Who doesn’t love a design trend report? Every December thought leaders release their predictions for the year ahead in digital design. I’ve kept a few from the last years, and flicking through them is a great reminder of how quickly things change.

2024’s lists were full of retro pixel art, bubbly fonts and experimental typography, and countless nods to maximalism. That “more-is-more” approach came from an era when being glued to your screen was perfectly fine and brands were fighting for every possible eyeball. The goal was simple: hold attention for as long as humanly possible, whether on websites or social platforms.

But as Shifting States so neatly puts it, times have changed. ‘Focused attention’ has become ‘doomscrolling’, and the fact that only 14% of Gen Z feel comfortable with their screen time says it all.

We’re moving into an era where quality beats quantity. Just as crafted, thoughtful advertising like British Airways’ new “Reflections” campaign stands out in a sea of AI-generated slop, so too should the quality of customer experience design rise above the noise.

What defines quality in 2026?

The Shifting States finding is clear: EffortlessnessBrands helping people find what they want, achieve what they need to, and letting them go back to real life. Brands that save time build loyalty; brands that waste time burn it.

And that’s why 2024’s digital design trends need to be dropped immediately. All those maximalist features take digital in the wrong direction. We need design that delivers effortlessness above everything.

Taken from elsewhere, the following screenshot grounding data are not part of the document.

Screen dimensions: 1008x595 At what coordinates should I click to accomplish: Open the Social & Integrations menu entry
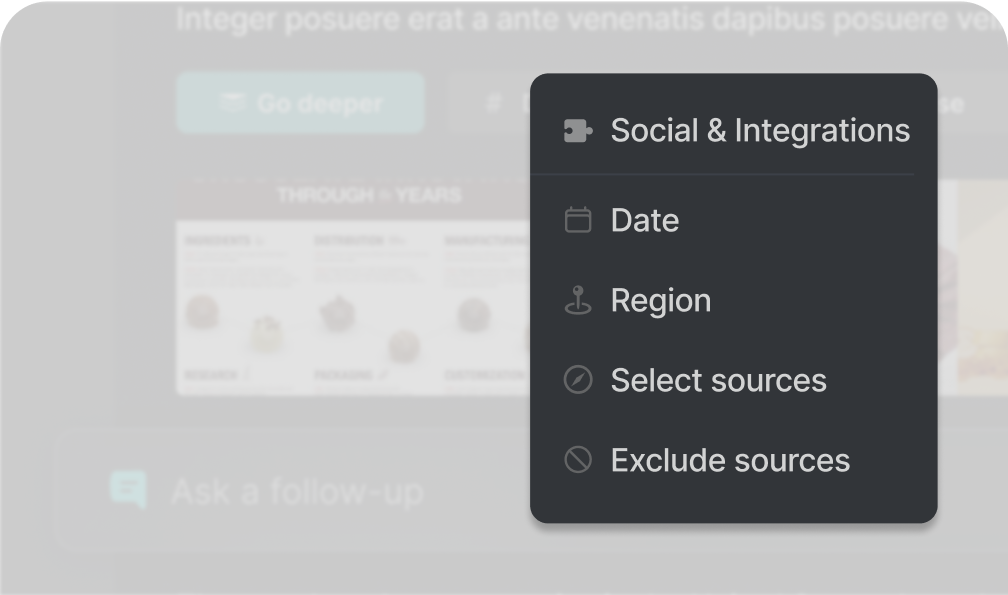[760, 131]
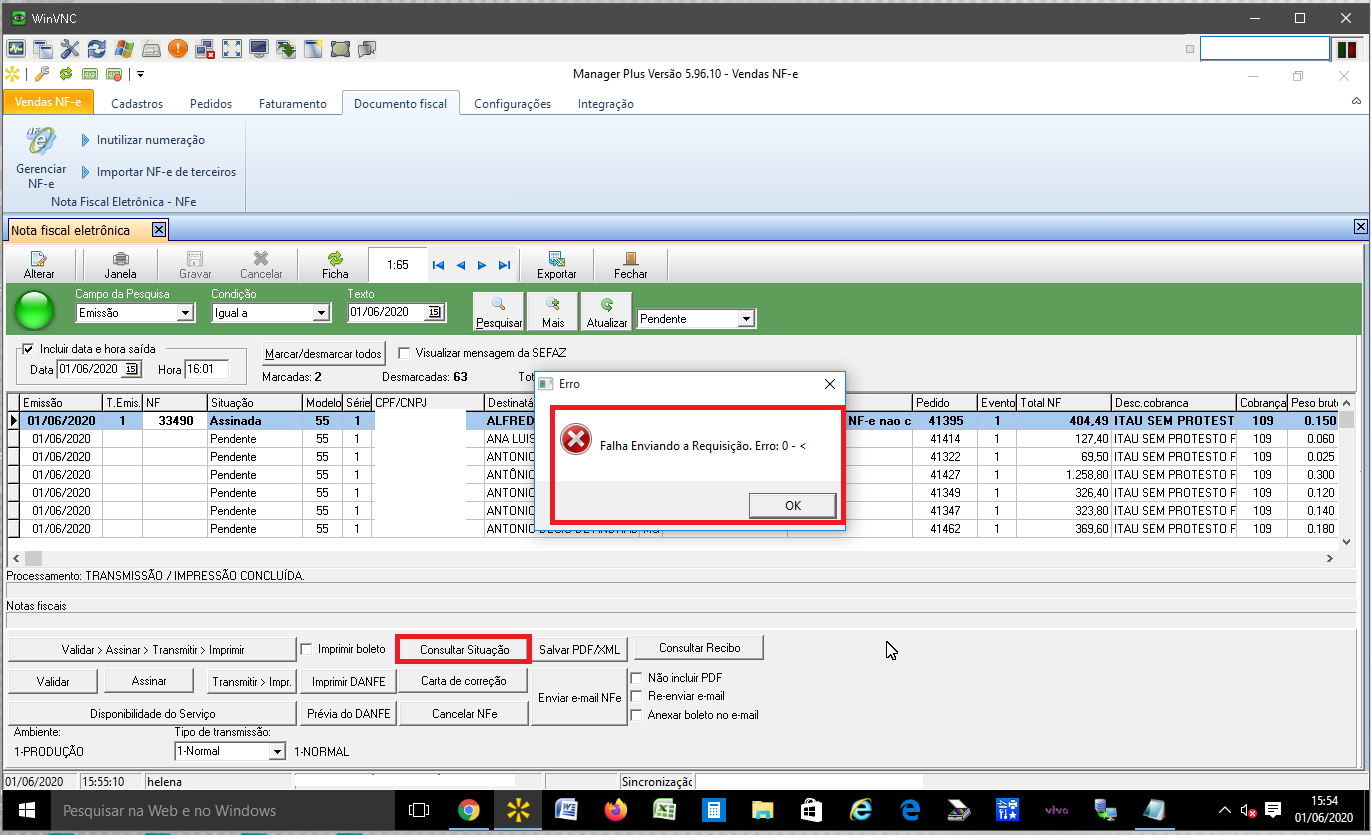Expand the Condição dropdown
This screenshot has width=1371, height=835.
coord(320,313)
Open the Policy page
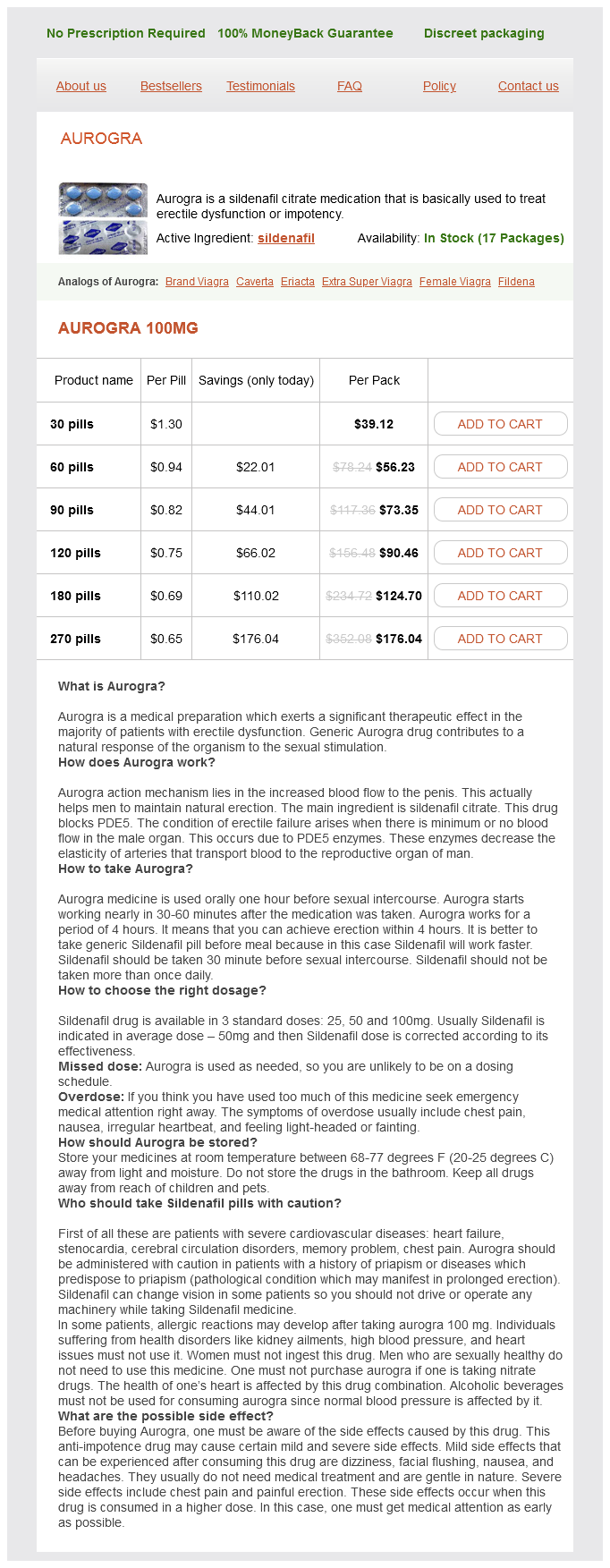This screenshot has height=1568, width=610. pyautogui.click(x=439, y=86)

Think structured grids, retro serif typefaces, transitional animations and hand-drawn illustrations. Years of practice have shown that these elements work: grids organise information, serifs improve readability, animation adds seamlessness, and illustration can be a powerful way to help people understand.

Effortless design is sustainable design

This isn’t advocating nostalgia. It’s effortlessness by design.
I expect the design trends of 2026 to embrace visible grids, reduced colour palettes (think Co-op or Monzo, with half their customers under 35), and new variations on classic fonts.

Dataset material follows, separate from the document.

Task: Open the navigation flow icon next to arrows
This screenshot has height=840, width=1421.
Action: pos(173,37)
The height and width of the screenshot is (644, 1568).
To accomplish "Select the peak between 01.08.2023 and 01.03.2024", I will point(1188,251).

But effortlessness goes deeper than UI design. It reaches into the heart of how digital brands express themselves.

Some of the most powerful branding in the world distils the brand truth into a single word: Hilton = hospitality, Apple = creativity, M&S = trust. Effortlessness, to me, is a new magical ingredient – a secret sauce you can mix with any brand truth to open up creative possibilities:

  • Confident + effortless
  • Cheerful + effortless
  • Futuristic + effortless

Each of these combinations is an intriguing creative brief.

Effortlessness doesn’t mean abandoning your principles or suddenly going full zen. It simply means adding one extra question to every conversation: What makes it simple? (It’s also the fourth of the 15 questions Jony Ive asks about every product).

I saw a tweet recently that said, “Why does there always have to be a username and a password? Why not just a password?” There’s probably a valid technical reason for it, but that kind of questioning is what matters most. It’s how effortlessness is born: by challenging conventions that no one ever thought to revisit, and pioneering alternatives that matter most to your audience.

It also tackles a universal frustration: interruptions. Around half of people cite interruptions as dealbreakers with brands online. Across generations, frustration with poor design is universal. So let’s double down on creativity that solves those problems.

Friction = bad. Intentional friction = good.

Once you’ve mastered effortlessness, you can start thinking about something more nuanced: intentional friction.

It’s not a topic Shifting States touches on, but it’s only a matter of time before it becomes one. Ask yourself: where in your customer journey is it right to make people pause? Where does a pause benefit them? Prompts like “Are you comfortable sharing this information?” ,“Do you want to save your credit card details?”, or “Auto-play on or off?” are good examples.

An extra click or a short pause isn’t always bad. It’s only bad when it’s pointless – only when it doesn’t benefit the user. I talk about this idea on Adrian Swinscoe’s Punk CX podcast – Think You Know Gen Z? Think Again – so jump into that if it resonates.

By weaving in moments of friction where they matter, we can make life easier – and safer – for users overall. It’s about giving people more time and more trust in your customer journey.

So, to the design trend writers of 2026, a plea:
Go simple. Go minimal. Go effortless.

Because the demand for effortlessness isn’t just a trend – it’s the new standard.